Mis Centros Educativos
- Next.js
- React
- TypeScript
- PostgreSQL
- Prisma
- Supabase
- Docker
About this project
Every year, tens of thousands of public-school teachers in the Community of Madrid compete for permanent postings in a process known as el concursillo — a transfer contest where applicants rank schools by preference, often with nothing more than a spreadsheet and a paper list to go on. Mis Centros Educativos turns that into a searchable, filterable map: every school in Madrid, filterable by territorial zone (DAT), type (CEIP, IES, FP, EOI…), ownership, and special attributes like bilingual programs or hard-to-staff status — plus a real commute-time calculation from the teacher’s own address, by car, bike, on foot, or public transit.
It’s a free, public tool I designed, built, and operate solo — product, application code, and infrastructure. It currently covers more than 3,500 schools and has been used by over 100 teachers preparing their own concursillo.
Key features
- Zone and type filters — the five DAT territorial zones, every school type, ownership (public/concertado), and special attributes (bilingual sections, hard-to-staff schools, split vs. continuous schedule).
- Real commute times — enter a home address once and get actual travel-time estimates to every school by car, bike, on foot, or public transit (metro, bus, cercanías).
- Personal shortlist, tied to your account — save schools, drag-and-drop to reorder by preference, and export the final list to Excel for contest day. The list persists on your account, not just the current session.
- Community ratings — teachers and families can vote on qualitative traits for each school (like family involvement), building a crowdsourced picture of what a school is actually like beyond the official records.
- Fuzzy name search — find a school by name or official code, typo tolerant, in Spanish.
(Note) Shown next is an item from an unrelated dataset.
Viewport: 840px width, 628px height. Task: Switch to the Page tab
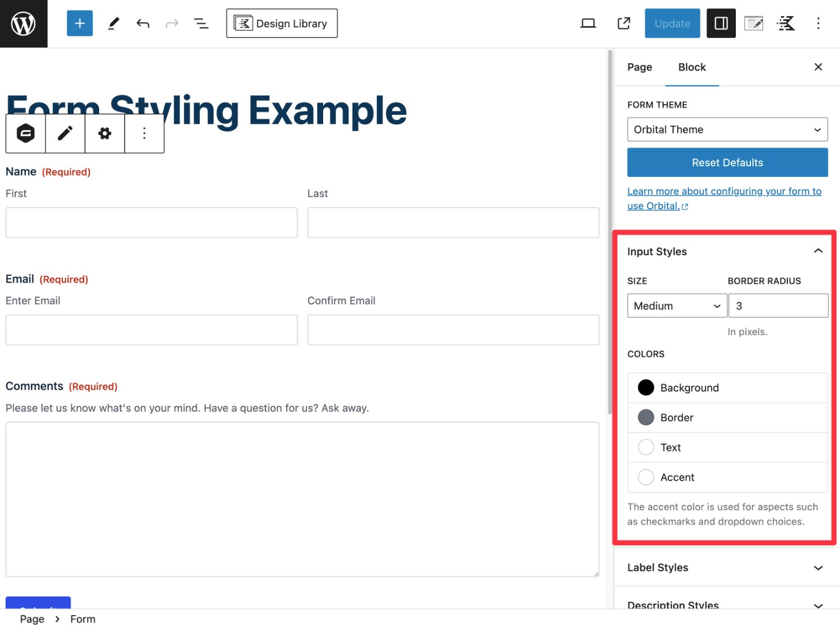pos(640,67)
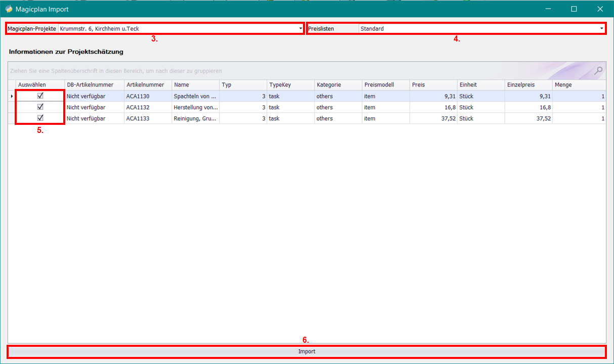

- SEO-ready landing page — a static marketing page separate from the authenticated app, with structured data (WebSite + FAQPage) for search visibility.
Technical highlights
Stack: Next.js 16 (App Router) + React 19 + TypeScript strict, Tailwind CSS 4, Prisma 7 over PostgreSQL (Supabase), Supabase Auth (magic link), Vitest + Testing Library + Playwright for e2e.
Self-hosted routing. Rather than pay per-request for a commercial directions API, travel times are computed by self-hosted OpenRouteService and OpenTripPlanner 2 containers, built from real OpenStreetMap and CRTM transit data for the Madrid region. Geocoding runs through Photon.
Operational maturity. A structured JSON logger, a debounced email
alerting system to avoid noisy false positives, and a /api/health endpoint
that checks both database connectivity and TLS certificate expiry, with
DNS-01 ACME issuance through Cloudflare.
What I learned
Running this alone — from provisioning the VPS to writing the FAQ copy — let me put the full range of what I know to work on one project: architecture, backend, infrastructure, and product decisions, all under one roof. The clearest lesson was around self-hosting versus a SaaS API for the routing engine — owning OpenRouteService and OpenTripPlanner myself instead of paying per request gave me control over cost and data, in exchange for owning the operational complexity. Knowing when that trade-off is worth it is something I’d now weigh with much more confidence on the next project.